Ahmed Mansour, poeta, blogger e difensore dei diritti umani degli Emirati Arabi Uniti, è entrato nella quarta settimana di sciopero della fame, una forma di protesta contro la condanna a 10 anni che sta scontando in pessime condizioni detentive. Mansour è stato condannato, nel maggio 2018, a 10 anni di carcere e a una multa di un milione di dirham (oltre 240.000 euro) solo per aver espresso critiche del tutto pacifiche attraverso i social media. La condanna è stata confermata in appello il 31 dicembre 2018. Al termine, è previsto un periodo di tre anni di sorveglianza.

TUNISIA

Le Nazioni Unite hanno espresso «profonda preoccupazione» per l’arresto e la detenzione in Tunisia del funzionario Onu Moncef Kartas, accusato di «spionaggio» da parte delle autorità tunisine. Cittadino tunisino, esperto di governance della sicurezza e membro del gruppo di esperti del comitato per le sanzioni sulla Libia, Kartas era stato arrestato il 26 marzo al suo arrivo a Tunisi e da allora si trova in stato di detenzione. Giovedì 11 aprile, la magistratura tunisina ha annunciato di aver emesso un mandato di arresto nei confronti di Kartas e di un’altra persona non ancora identificata, ordinando l’apertura di un’inchiesta.

ARABIA SAUDITA

Le autorità saudite hanno arrestato altri otto attivisti, incluso un uomo con la doppia cittadinanza saudita e americana, accusati di fare campagna per i diritti delle donne e ritenuti vicini ad altri attivisti già detenuti.
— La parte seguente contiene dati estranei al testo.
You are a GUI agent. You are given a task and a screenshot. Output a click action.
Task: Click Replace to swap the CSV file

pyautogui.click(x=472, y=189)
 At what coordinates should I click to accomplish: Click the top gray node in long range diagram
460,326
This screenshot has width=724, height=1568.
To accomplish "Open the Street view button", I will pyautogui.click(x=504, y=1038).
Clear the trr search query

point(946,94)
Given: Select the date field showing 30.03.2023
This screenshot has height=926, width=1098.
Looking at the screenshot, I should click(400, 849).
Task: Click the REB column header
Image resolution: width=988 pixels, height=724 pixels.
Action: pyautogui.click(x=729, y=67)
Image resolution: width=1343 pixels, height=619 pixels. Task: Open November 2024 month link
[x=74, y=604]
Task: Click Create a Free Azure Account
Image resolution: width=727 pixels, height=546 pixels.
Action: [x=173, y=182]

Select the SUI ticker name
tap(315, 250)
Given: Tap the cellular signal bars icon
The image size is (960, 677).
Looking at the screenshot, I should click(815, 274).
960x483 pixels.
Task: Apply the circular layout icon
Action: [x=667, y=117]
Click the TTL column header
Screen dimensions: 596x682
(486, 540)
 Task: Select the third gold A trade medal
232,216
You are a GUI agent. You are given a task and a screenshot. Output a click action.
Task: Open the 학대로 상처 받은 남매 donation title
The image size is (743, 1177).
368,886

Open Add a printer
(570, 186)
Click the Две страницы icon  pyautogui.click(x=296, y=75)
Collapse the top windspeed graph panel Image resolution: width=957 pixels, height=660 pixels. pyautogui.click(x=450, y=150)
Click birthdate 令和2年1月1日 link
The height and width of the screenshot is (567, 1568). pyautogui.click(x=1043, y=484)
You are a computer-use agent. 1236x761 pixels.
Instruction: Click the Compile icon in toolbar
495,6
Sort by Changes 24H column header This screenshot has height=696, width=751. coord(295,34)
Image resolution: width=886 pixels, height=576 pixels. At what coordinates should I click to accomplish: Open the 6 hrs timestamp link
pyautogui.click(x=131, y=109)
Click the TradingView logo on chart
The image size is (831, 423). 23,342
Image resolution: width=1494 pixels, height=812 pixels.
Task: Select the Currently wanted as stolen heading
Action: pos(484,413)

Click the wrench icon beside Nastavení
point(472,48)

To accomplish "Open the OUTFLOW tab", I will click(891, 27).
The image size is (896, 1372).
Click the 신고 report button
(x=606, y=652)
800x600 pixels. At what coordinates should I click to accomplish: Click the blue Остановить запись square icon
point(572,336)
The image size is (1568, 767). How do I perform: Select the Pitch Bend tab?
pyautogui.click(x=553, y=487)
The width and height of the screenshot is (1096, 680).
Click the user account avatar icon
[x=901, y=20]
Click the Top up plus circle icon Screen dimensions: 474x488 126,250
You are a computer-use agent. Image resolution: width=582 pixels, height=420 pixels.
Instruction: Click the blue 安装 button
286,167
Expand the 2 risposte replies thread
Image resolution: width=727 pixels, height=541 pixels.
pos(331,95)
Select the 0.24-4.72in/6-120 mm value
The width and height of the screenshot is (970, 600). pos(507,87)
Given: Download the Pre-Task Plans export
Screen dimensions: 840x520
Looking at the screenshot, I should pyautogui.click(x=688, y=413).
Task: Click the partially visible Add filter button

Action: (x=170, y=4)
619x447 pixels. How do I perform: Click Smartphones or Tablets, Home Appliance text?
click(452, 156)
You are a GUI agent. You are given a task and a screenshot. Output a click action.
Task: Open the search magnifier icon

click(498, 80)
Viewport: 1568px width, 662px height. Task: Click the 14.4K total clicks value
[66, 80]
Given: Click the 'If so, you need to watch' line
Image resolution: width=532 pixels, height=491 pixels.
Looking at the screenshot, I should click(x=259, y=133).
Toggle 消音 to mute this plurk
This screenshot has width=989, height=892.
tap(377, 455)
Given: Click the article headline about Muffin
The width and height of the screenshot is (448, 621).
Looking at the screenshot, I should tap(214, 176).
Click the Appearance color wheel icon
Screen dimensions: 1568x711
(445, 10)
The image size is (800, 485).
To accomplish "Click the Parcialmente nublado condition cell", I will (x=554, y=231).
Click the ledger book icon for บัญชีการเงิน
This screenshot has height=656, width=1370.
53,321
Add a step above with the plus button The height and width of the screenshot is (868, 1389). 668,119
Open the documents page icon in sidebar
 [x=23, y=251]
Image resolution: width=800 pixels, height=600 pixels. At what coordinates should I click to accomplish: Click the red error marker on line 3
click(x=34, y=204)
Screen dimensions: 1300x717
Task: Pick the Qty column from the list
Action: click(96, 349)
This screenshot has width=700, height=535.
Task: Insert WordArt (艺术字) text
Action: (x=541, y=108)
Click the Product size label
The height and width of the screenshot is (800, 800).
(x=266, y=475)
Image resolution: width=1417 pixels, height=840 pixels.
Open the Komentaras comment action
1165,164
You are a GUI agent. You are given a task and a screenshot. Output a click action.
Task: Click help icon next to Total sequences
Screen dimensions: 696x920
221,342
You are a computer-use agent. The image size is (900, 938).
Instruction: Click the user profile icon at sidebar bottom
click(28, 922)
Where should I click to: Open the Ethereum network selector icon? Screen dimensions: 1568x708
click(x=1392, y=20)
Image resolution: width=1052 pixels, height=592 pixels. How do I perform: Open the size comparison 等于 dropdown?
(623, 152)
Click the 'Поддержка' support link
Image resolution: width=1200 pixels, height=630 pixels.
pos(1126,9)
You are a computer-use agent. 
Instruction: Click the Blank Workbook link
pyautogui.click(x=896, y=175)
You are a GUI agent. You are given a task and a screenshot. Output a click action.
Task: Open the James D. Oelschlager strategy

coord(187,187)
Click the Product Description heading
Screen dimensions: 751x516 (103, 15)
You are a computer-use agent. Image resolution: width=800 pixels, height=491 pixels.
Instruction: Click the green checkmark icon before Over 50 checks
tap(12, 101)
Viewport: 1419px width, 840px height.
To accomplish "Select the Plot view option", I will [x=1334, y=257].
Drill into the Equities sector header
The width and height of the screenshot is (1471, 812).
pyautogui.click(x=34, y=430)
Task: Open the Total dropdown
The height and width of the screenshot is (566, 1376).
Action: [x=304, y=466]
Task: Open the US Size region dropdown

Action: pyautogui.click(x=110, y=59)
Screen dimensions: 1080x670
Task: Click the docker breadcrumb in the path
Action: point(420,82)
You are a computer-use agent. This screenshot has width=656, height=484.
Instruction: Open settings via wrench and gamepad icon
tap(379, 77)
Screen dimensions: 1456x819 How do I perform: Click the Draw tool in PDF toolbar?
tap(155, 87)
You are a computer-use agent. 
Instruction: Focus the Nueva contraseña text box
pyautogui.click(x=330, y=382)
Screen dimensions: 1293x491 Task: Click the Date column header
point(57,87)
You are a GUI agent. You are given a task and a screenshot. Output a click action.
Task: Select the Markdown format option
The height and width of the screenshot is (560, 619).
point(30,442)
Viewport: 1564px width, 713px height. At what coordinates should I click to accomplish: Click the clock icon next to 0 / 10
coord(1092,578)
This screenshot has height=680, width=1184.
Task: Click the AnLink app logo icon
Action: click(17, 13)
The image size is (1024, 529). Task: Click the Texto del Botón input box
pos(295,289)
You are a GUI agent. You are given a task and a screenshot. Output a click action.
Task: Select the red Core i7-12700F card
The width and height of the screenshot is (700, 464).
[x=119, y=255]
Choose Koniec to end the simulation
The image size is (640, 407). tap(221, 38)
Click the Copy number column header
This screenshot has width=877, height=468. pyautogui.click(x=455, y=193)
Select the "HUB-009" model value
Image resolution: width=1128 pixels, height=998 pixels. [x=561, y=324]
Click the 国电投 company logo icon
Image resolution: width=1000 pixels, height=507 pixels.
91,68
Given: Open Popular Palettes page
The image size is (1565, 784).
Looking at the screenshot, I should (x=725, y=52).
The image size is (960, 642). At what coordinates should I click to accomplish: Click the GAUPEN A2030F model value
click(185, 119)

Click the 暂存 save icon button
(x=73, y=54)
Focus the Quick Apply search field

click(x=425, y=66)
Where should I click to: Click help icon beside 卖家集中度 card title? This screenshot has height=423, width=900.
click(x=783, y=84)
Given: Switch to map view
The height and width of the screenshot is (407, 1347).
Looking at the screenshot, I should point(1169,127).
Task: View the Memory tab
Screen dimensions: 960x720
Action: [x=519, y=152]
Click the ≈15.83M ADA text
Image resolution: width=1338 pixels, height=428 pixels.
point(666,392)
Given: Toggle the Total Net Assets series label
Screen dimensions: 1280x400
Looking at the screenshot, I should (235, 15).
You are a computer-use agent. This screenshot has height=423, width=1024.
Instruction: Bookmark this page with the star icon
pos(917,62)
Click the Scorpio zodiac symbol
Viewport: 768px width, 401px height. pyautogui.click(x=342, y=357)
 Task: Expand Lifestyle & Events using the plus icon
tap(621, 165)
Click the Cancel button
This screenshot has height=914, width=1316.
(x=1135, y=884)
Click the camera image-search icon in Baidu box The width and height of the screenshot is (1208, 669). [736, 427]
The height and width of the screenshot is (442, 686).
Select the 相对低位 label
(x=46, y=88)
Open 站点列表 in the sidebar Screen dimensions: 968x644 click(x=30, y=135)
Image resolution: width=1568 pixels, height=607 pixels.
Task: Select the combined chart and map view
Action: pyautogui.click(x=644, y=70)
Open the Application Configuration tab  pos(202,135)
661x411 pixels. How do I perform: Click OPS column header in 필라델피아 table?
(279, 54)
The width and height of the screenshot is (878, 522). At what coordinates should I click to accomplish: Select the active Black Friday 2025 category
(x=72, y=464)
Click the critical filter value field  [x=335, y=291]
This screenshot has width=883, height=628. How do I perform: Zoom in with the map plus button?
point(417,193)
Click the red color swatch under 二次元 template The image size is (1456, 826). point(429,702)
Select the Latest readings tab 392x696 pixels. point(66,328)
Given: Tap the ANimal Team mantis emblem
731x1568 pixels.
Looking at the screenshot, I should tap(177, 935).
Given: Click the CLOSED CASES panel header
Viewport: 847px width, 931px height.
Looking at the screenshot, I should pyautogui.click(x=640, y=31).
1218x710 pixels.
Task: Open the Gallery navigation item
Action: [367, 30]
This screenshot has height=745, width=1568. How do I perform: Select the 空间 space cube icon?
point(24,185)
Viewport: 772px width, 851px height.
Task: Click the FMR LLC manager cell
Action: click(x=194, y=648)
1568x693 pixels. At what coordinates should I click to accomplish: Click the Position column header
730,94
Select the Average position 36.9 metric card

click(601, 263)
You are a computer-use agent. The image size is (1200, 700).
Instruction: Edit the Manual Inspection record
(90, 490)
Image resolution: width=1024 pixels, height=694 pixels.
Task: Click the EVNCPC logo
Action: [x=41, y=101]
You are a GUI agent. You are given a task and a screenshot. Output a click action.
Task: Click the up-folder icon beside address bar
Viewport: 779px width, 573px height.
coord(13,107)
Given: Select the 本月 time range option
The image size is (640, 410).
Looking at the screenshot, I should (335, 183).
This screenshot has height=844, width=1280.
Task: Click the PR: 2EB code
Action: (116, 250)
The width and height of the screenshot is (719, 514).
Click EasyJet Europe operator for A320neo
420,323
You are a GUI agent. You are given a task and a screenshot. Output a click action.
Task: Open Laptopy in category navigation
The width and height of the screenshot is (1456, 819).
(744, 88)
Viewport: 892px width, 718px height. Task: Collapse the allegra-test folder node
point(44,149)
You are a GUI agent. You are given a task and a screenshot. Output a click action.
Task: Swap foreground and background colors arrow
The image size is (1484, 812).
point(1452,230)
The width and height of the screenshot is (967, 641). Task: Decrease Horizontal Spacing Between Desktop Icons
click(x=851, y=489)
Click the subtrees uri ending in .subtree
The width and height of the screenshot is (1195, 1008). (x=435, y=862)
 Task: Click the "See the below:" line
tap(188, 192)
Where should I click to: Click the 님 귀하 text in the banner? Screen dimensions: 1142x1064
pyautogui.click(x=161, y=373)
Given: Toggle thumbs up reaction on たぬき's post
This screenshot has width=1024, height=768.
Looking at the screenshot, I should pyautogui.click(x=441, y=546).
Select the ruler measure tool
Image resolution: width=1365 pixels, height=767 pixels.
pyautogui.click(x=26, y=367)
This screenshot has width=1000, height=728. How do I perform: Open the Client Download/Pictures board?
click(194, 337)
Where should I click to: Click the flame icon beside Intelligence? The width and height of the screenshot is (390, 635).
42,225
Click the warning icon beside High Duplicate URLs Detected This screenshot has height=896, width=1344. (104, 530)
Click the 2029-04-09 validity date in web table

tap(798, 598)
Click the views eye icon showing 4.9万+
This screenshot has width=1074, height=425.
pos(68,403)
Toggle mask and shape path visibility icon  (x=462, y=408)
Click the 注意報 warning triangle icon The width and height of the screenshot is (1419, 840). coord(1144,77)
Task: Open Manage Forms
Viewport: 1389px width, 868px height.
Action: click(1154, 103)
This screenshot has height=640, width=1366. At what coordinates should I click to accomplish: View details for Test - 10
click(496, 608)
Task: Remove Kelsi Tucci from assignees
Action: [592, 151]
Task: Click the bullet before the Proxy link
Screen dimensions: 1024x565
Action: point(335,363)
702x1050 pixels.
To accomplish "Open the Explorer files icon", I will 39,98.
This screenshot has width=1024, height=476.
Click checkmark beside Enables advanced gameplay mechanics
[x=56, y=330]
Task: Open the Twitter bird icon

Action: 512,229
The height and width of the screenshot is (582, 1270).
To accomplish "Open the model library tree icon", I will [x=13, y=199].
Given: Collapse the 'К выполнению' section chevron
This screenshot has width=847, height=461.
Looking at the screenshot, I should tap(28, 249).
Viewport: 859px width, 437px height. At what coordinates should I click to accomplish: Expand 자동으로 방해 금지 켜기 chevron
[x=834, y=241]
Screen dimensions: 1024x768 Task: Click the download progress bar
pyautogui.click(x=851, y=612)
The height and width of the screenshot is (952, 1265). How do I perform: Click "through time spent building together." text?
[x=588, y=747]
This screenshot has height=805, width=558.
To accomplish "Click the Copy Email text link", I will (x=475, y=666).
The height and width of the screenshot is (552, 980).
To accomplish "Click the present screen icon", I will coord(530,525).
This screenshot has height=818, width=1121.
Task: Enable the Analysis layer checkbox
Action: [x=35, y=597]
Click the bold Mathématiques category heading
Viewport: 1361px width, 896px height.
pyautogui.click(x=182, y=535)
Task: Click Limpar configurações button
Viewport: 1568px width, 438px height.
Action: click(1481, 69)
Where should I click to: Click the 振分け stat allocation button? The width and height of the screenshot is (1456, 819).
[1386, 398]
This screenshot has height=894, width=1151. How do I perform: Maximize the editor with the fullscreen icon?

Si tratta di scrittori e sostenitori delle riforme sociali, come il diritto delle donne di guidare quando nel regno vigeva ancora questo divieto.

RUSSIA

La corte europea dei diritti umani ha stabilito che gli arresti domiciliari imposti nel 2014 al leader dell’opposizione Aleksej Navalnij, e in particolare le limitazioni alla sua possibilità di comunicare, erano ingiustificati, e ha imposto a Mosca di pagare 20mila euro di danni.